Assigned task
What is needed is every line of the data that includes the word "computer". Please copy each one.

Study material
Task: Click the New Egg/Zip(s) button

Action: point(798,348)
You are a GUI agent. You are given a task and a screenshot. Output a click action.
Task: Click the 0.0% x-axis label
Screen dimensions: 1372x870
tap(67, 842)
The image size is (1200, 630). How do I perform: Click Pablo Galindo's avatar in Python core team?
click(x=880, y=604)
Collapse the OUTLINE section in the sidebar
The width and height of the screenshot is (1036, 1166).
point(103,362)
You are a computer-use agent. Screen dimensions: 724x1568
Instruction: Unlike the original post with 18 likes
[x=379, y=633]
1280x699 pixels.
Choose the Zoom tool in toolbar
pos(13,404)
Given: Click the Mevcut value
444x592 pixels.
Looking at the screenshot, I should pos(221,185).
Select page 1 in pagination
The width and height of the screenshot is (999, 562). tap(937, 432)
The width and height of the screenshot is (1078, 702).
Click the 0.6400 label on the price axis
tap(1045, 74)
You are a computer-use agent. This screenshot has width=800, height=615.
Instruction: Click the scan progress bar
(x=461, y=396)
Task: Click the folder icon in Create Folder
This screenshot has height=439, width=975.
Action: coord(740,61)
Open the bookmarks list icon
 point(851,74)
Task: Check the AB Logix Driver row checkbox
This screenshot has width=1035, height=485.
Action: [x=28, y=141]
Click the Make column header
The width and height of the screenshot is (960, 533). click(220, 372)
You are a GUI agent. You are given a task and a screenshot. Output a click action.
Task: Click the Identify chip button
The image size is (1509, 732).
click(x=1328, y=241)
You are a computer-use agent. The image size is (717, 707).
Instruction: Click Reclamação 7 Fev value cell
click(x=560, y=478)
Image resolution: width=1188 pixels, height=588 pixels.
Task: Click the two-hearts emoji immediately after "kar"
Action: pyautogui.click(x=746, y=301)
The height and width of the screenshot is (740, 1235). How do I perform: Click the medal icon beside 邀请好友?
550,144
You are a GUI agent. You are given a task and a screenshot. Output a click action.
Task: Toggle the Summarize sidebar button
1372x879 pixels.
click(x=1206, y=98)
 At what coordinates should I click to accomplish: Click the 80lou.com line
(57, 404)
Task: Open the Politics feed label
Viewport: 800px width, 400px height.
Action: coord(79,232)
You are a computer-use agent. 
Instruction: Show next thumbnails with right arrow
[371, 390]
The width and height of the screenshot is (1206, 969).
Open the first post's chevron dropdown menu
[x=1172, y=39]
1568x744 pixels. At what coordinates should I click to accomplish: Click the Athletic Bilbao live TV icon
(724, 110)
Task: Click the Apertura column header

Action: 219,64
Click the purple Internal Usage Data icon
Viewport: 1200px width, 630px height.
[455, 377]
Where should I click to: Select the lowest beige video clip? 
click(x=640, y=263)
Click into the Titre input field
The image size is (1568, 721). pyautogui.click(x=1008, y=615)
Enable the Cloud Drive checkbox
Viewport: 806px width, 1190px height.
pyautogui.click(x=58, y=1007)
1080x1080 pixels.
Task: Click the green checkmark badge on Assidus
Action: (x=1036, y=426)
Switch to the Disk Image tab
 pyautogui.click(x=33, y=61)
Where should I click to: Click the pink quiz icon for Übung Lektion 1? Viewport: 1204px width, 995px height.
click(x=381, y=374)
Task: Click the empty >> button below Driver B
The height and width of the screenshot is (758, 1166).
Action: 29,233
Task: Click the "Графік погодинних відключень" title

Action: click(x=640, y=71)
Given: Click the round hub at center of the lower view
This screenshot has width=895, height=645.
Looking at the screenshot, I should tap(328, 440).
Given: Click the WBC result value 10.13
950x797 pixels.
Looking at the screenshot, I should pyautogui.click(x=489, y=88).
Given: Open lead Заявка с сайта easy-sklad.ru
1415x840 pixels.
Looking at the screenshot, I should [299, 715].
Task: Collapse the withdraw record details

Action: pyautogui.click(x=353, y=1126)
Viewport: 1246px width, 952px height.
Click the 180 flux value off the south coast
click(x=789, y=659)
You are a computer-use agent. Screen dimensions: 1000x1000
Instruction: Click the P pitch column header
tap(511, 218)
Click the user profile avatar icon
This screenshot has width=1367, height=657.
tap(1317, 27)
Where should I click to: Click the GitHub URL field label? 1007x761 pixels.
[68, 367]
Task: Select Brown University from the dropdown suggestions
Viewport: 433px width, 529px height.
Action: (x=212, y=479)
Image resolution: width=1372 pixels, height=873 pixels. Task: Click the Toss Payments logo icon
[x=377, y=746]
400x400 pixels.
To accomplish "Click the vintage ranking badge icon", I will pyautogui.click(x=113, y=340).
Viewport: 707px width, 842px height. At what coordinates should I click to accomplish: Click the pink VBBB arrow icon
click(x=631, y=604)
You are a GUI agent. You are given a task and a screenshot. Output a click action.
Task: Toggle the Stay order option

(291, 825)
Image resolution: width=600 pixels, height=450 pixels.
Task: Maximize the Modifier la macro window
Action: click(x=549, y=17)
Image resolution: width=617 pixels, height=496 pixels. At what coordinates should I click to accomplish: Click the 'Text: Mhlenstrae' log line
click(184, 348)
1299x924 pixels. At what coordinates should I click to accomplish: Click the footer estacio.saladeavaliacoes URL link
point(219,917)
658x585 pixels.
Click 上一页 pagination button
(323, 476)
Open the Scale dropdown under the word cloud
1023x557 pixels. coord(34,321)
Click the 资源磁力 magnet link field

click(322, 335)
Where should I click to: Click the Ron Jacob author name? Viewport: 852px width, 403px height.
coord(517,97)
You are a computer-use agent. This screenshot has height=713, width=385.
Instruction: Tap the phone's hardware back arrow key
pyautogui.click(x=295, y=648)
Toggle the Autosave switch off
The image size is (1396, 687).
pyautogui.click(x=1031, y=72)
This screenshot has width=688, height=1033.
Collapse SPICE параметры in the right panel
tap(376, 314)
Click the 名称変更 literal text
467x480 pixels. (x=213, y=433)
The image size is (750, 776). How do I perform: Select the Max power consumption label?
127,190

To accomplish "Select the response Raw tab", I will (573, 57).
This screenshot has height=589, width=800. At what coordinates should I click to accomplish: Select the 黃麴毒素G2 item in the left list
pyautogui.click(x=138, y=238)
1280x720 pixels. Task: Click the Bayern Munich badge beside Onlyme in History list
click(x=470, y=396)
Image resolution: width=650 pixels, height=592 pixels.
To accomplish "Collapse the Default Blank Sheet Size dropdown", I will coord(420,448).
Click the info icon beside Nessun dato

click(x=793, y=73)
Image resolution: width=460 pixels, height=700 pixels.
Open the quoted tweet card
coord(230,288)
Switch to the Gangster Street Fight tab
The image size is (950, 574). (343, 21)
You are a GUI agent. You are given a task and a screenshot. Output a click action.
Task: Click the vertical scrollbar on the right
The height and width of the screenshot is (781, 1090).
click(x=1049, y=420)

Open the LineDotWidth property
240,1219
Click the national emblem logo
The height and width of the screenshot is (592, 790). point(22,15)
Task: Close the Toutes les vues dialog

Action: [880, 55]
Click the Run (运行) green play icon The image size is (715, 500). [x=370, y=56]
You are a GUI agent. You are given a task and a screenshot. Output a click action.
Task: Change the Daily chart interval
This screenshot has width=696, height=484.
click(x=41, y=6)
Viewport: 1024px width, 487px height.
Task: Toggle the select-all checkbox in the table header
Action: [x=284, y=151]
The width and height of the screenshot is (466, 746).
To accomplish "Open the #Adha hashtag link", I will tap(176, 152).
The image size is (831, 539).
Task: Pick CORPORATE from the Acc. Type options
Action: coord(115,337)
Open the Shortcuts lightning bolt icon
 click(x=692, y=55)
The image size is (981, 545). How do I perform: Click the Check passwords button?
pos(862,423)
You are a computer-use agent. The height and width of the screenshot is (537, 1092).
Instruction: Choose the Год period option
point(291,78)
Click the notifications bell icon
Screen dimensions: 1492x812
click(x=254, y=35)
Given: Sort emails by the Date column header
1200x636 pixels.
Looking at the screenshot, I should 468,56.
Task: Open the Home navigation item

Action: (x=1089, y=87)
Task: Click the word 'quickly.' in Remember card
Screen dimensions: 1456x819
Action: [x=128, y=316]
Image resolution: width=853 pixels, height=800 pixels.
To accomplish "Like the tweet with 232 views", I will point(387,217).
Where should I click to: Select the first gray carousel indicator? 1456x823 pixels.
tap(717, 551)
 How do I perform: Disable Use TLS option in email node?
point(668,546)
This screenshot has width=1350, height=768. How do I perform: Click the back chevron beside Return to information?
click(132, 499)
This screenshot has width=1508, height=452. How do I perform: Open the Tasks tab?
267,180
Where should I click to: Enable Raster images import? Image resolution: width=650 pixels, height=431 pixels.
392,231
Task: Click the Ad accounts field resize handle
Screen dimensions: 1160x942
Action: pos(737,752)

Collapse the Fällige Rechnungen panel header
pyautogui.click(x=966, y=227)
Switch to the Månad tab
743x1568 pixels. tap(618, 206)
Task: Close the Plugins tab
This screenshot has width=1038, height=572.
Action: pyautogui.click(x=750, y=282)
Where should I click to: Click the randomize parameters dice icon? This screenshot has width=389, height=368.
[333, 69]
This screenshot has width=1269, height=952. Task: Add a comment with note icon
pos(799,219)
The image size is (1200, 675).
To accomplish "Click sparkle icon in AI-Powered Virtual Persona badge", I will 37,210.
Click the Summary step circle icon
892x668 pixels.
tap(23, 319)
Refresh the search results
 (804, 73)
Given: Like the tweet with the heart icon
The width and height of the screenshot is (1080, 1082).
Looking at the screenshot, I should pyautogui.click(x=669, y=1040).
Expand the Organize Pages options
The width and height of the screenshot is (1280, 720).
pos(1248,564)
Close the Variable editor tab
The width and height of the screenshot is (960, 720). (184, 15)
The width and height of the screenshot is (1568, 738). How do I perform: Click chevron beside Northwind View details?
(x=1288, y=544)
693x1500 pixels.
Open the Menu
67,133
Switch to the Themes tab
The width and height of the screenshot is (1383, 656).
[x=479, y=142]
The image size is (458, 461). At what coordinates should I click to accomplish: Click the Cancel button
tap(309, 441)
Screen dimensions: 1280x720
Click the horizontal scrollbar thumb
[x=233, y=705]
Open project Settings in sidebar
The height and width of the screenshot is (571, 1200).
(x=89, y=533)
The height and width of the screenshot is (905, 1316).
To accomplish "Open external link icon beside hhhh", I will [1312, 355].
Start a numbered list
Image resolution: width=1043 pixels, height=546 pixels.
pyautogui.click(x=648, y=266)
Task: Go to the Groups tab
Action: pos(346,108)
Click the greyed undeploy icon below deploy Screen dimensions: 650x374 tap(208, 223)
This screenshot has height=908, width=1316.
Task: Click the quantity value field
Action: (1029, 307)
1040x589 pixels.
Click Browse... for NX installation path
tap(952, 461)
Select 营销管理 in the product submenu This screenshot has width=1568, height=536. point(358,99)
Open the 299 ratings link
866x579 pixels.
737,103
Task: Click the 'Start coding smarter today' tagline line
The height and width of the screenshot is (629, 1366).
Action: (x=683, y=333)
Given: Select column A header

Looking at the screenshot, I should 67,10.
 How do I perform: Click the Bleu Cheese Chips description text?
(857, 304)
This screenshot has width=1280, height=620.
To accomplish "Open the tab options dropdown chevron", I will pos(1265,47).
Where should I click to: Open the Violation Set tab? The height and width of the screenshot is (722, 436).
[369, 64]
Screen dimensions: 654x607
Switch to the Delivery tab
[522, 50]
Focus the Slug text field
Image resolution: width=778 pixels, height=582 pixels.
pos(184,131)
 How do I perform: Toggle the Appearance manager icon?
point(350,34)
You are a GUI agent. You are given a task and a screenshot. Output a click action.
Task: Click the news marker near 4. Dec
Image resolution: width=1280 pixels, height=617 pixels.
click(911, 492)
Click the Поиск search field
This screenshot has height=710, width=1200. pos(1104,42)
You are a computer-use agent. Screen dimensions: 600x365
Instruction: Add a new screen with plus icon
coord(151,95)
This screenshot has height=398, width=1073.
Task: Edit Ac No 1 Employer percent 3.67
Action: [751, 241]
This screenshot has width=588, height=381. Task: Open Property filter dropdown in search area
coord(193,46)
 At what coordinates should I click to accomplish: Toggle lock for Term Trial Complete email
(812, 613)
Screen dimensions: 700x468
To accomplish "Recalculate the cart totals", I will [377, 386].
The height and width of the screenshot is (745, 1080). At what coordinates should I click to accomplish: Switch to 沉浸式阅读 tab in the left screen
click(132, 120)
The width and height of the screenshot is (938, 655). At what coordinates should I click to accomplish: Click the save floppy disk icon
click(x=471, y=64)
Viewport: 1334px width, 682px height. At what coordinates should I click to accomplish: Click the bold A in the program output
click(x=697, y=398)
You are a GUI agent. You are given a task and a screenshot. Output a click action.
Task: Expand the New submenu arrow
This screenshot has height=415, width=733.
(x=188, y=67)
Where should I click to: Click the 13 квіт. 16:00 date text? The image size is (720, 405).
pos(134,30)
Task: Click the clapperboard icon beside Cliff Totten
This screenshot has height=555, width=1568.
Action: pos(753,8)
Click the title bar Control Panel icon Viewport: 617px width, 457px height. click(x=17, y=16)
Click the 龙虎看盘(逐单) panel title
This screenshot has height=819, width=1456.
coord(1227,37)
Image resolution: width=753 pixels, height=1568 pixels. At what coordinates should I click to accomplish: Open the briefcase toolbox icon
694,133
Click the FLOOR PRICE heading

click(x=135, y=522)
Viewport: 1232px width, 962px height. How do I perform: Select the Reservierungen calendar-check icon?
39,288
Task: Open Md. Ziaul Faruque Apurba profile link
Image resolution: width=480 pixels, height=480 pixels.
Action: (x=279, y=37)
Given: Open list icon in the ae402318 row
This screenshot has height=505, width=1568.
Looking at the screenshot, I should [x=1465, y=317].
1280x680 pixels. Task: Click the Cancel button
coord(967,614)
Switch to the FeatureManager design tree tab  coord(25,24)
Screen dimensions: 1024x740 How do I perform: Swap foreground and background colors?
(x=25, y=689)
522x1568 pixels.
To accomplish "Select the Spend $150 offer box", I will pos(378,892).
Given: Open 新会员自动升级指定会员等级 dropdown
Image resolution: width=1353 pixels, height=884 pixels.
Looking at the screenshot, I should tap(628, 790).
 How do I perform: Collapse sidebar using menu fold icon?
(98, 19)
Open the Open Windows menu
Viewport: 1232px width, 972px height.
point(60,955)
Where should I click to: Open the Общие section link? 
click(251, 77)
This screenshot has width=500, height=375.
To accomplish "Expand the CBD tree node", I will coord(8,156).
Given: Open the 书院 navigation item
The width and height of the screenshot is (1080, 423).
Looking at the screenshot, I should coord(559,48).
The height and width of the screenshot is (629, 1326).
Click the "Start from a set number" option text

Task output
You are a computer-use agent. Screen dimensions: 724x1568
You are a computer-use agent. This screenshot has width=800, height=615.
You are a computer-use agent. The image size is (717, 707).
You are a computer-use agent. 
You are a computer-use agent. Screen dimensions: 1000x1000
You are a computer-use agent. This screenshot has height=713, width=385.
You are a computer-use agent. The height and width of the screenshot is (537, 1092).
You are a computer-use agent. Screen dimensions: 600x365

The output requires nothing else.